If your complaint relates to emergency services, urgently needed medical care or mental health or substance abuse services, insurers must respond more rapidly.  Please refer to your contract or contact the insurance carrier. 

Your doctor’s office or another representative of your choice can help you file complaints against an insurance company. 

My insurance company still refuses to pay for my services, even after I’ve filed my complaint.  Is there anyplace else I can go for help?

Vermont law allows certain types of health insurance decisions to be “appealed” to people outside of the insurance company.  Appeals are allowed if the service you are requesting would be covered by your policy.  Also, you can file an appeal only if you have exhausted the health insurer’s required internal review process.  Please read your contract’s section on appeals or contact the health insurer for details. 

If your complaint is about mental health or substance abuse services, you can appeal the plan’s denial to the state’s Independent Panel of Mental Health Providers, a committee of Vermont mental health and substance abuse professionals appointed by the Commissioner of the Department of Banking, Insurance, Securities and Health Care Administration.  The Panel can reconsider and, in appropriate cases, reverse adverse decisions.  It cannot, however, change the insurance contract between you and your insurer (for example, by requiring the insurer to pay for services not covered under the contract).  To file an appeal, call the Division of Health Care Administration at 802-828-2900 or toll-free at 800-631-7788. 

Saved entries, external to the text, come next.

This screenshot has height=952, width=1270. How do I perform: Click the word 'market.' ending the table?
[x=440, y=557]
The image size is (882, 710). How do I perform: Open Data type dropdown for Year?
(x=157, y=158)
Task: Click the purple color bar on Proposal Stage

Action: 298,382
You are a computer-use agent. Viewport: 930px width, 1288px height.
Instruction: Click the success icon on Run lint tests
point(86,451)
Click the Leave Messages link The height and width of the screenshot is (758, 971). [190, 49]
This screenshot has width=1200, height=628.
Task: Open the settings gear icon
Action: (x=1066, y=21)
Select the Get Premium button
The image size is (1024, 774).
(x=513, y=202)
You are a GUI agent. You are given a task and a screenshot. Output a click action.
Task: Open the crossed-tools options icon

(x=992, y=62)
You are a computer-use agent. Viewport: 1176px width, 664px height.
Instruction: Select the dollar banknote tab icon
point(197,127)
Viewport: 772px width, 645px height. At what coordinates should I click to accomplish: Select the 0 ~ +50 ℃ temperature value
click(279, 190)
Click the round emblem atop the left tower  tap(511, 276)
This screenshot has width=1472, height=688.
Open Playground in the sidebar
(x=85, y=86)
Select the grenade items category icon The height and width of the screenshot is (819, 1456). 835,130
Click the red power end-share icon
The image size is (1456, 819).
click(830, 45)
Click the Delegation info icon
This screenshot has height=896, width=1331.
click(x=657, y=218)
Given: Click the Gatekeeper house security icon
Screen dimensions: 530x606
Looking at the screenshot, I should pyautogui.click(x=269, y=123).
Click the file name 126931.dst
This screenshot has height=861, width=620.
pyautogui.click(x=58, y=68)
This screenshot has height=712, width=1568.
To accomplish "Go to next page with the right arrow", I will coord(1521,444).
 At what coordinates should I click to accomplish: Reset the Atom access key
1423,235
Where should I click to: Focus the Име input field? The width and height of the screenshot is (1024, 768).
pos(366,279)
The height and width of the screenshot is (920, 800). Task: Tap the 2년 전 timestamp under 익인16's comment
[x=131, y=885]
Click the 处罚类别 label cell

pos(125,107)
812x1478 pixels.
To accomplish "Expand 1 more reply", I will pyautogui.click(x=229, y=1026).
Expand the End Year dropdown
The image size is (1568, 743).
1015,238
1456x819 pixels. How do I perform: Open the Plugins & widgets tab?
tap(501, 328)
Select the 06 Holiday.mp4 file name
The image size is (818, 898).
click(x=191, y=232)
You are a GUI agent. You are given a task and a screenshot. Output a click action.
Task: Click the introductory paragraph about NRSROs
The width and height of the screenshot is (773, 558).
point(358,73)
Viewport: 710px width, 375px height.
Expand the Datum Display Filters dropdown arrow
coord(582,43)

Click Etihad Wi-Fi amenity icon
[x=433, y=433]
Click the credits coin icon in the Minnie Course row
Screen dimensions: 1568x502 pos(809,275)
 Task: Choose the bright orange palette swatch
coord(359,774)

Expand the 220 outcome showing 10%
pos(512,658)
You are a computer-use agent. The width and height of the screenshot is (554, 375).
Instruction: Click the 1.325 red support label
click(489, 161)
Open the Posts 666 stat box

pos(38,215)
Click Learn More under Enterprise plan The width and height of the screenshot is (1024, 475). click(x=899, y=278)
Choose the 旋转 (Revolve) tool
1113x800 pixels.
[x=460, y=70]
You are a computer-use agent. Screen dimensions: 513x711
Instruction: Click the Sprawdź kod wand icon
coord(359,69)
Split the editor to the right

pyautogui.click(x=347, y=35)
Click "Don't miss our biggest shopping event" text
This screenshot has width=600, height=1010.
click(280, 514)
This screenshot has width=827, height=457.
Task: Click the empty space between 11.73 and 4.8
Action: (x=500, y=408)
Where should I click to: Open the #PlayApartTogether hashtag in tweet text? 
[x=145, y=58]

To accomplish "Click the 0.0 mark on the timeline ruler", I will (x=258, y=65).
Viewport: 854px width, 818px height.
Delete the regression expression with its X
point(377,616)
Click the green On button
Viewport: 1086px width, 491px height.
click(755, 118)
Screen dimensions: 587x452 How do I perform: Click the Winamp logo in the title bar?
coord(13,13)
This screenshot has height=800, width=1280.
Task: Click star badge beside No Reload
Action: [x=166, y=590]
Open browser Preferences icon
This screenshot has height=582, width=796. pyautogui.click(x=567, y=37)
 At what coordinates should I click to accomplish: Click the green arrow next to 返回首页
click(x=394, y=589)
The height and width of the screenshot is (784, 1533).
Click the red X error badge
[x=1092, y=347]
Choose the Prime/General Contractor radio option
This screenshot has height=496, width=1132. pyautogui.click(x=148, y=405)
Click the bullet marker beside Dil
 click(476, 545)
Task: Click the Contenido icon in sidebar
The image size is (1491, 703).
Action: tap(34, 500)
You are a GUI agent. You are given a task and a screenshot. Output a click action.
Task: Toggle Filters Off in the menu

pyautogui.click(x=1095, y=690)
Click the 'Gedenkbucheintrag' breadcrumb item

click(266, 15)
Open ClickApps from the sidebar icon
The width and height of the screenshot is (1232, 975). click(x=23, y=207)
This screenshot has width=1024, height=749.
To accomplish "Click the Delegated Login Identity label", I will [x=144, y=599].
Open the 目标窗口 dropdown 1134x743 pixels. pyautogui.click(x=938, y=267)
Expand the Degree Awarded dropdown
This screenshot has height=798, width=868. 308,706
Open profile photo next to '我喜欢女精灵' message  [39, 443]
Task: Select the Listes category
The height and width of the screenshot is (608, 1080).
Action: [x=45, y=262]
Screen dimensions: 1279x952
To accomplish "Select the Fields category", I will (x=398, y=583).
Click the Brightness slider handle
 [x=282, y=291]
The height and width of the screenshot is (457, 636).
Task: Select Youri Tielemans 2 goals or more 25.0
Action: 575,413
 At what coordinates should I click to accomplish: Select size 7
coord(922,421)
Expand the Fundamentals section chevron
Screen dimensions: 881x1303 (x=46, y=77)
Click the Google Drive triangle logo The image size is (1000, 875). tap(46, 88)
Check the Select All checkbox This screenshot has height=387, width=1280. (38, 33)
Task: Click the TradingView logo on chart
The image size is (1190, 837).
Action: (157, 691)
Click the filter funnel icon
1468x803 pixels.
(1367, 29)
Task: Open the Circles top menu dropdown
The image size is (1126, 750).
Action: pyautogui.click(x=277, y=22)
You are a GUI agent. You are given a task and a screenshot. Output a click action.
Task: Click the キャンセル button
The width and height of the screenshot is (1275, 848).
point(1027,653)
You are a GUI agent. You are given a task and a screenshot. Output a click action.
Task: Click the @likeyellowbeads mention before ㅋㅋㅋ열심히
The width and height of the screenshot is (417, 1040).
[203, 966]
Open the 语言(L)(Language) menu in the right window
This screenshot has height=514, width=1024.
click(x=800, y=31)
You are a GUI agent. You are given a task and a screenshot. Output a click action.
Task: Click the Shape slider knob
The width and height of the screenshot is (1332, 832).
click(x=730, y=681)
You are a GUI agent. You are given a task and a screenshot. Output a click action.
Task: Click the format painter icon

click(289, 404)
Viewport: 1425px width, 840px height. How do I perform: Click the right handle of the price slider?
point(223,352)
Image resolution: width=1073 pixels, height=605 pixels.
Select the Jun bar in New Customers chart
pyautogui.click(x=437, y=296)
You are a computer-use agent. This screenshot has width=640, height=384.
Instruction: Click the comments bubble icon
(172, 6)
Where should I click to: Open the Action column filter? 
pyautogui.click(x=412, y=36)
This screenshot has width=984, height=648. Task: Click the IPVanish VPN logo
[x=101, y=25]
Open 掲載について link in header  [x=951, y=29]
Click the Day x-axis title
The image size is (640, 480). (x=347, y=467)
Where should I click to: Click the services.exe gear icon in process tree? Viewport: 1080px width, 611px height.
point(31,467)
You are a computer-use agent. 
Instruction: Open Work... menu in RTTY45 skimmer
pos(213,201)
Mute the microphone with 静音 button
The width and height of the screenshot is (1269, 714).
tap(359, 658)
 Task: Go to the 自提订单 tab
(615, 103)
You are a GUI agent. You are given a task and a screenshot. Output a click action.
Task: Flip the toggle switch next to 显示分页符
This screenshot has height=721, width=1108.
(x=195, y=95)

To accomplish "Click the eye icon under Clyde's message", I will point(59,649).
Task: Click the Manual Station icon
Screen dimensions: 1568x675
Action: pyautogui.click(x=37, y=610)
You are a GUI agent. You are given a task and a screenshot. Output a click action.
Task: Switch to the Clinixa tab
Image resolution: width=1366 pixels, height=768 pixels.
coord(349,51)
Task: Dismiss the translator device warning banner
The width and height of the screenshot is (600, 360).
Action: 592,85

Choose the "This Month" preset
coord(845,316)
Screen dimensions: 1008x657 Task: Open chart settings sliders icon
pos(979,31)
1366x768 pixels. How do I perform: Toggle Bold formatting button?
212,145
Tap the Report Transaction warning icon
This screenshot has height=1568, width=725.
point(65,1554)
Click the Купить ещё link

If your complaint is about physical health services (non-mental health or substance abuse services) you may file a request with the Division for consideration of a further appeal by an Independent Review Organization.  To file this request for an appeal, call the Division of Health Care Administration at 802-828-2900 or toll-free at 800-828-7788.   

If you are insured through Medicaid (including Dr. Dynasaur and VHAP), you have the right to a fair hearing before the Human Services Board.  Call the Office of Vermont Health Access (OVHA) toll-free at 800-250-8427 to find out if your problem is eligible for this kind of review. 

Glossary of Terms 

Accident Insurance

An insurance policy that provides benefits for injury or sickness directly resulting from an accident. No benefits are paid for illness only. 

Annual “Out-of-Pocket” Maximum

The most you will have to pay in any given year for all services received under an insurance policy.  This amount includes co-payments, coinsurance and deductibles.  If you exceed this amount, the insurance company will pay all other expenses for the remainder of that year. 

Balance Billing

The portion of a provider’s charges for which the insured person is billed after the insurance company pays the “usual and customary” charges it deems appropriate for the services received (after the person has paid any applicable co-payment or coinsurance). 


The formal document received by an employee that describes the specific benefits covered by the policyholder’s health care contract with the insurer.  The certificate contains co-payment and/or deductible requirements, specific coverage details, exclusions and the responsibilities of both the certificate holder and the insurance company. 

COBRA (Consolidated Omnibus Budget Reconciliation Act of 1986)

This federal law allows employees (and their dependents) who had health insurance coverage through their employer to purchase and continue the coverage under certain circumstances for a limited period of time after the employment ends. 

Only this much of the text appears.